** Source data **
——————————
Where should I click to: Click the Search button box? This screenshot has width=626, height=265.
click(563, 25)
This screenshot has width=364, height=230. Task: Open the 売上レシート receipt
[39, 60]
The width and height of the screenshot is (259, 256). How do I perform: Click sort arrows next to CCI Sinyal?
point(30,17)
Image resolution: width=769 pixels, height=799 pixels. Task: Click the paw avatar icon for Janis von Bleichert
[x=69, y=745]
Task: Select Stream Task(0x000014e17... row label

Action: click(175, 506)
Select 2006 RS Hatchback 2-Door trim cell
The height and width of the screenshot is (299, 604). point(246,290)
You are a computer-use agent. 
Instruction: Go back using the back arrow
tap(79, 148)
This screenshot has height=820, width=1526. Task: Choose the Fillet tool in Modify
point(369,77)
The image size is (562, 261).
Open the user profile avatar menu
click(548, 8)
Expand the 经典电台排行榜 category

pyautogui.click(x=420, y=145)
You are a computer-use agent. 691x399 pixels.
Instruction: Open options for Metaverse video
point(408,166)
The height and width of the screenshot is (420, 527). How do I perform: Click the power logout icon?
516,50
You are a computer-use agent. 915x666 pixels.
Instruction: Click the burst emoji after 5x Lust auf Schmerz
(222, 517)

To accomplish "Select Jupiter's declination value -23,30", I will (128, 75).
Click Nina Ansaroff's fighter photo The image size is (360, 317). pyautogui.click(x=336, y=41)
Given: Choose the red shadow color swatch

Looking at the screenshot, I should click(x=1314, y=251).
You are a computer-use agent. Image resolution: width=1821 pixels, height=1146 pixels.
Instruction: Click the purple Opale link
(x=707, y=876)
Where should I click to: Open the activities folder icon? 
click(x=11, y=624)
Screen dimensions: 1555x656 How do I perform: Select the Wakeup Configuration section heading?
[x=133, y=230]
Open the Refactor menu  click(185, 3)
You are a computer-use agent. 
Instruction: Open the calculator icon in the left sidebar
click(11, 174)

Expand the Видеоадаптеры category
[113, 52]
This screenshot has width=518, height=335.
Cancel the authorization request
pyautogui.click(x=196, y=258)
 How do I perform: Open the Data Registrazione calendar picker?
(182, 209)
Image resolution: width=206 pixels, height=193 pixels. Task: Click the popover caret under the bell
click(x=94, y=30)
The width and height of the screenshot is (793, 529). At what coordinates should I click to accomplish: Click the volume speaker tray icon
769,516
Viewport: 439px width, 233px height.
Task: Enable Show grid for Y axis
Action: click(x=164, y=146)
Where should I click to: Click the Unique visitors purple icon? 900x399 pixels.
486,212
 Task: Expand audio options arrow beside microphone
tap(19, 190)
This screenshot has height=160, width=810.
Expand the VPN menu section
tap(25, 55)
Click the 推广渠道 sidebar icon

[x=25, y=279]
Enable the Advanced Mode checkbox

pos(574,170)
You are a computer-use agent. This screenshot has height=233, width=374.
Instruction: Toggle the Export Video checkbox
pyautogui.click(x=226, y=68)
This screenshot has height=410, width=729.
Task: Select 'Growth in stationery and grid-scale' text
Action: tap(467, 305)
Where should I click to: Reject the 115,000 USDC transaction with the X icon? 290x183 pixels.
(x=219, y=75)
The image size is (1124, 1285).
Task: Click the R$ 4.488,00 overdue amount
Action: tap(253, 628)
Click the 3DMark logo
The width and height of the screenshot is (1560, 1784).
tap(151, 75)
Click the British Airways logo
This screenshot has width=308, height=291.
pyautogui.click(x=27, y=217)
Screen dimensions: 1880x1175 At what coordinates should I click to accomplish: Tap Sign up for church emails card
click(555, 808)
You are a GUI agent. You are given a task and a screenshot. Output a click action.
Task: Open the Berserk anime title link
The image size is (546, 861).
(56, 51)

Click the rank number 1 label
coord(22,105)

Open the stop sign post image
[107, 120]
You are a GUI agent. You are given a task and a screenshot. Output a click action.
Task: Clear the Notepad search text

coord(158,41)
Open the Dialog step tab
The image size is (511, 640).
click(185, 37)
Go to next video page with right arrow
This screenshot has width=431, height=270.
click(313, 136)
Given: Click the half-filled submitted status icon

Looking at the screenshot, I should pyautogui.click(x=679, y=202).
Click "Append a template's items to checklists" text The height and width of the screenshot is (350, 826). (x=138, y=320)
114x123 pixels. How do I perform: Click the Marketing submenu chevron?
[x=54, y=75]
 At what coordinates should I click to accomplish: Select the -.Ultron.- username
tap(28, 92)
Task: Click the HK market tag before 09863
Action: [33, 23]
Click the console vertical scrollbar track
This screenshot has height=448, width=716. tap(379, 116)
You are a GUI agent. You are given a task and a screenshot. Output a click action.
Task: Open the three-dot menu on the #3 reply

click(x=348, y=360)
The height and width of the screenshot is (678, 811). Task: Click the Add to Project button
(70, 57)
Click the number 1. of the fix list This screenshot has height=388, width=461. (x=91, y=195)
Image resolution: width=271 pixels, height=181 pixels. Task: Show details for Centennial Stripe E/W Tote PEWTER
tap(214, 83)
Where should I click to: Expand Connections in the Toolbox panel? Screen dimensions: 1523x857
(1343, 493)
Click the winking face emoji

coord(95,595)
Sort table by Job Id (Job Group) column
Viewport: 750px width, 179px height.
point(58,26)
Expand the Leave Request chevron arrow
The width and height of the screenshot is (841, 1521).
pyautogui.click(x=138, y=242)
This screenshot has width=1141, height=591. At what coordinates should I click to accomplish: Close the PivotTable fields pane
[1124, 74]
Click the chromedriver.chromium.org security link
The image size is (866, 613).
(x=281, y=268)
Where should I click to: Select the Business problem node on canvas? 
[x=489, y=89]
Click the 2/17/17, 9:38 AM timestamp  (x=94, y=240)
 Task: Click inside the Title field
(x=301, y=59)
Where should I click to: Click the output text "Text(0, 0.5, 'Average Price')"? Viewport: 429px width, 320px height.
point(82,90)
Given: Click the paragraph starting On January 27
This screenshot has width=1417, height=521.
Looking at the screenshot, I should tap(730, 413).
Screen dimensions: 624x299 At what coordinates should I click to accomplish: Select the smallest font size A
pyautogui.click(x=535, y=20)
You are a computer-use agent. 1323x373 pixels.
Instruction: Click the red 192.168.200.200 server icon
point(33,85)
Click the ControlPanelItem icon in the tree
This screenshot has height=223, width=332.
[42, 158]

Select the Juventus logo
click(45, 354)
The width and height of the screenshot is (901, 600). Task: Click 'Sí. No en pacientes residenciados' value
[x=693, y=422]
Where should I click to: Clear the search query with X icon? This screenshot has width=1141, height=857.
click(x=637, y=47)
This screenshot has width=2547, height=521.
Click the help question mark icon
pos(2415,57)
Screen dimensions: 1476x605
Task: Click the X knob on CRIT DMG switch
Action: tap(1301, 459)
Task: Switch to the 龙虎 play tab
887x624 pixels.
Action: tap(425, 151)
——————————
** What is needed **
Show every line of the data that includes the string "agent".

** Finished exercise **
You are a computer-use agent. 
You are a computer-use agent. 691x399 pixels.
You are a computer-use agent. 915x666 pixels.
You are a computer-use agent. Image resolution: width=1821 pixels, height=1146 pixels.
You are a computer-use agent. 
You are a computer-use agent. This screenshot has height=233, width=374.
You are a GUI agent. You are given a task and a screenshot. Output a click action.
You are a GUI agent. You are given a task and a screenshot. Output a click action.
You are a GUI agent. You are given a task and a screenshot. Output a click action.
You are a computer-use agent. 1323x373 pixels.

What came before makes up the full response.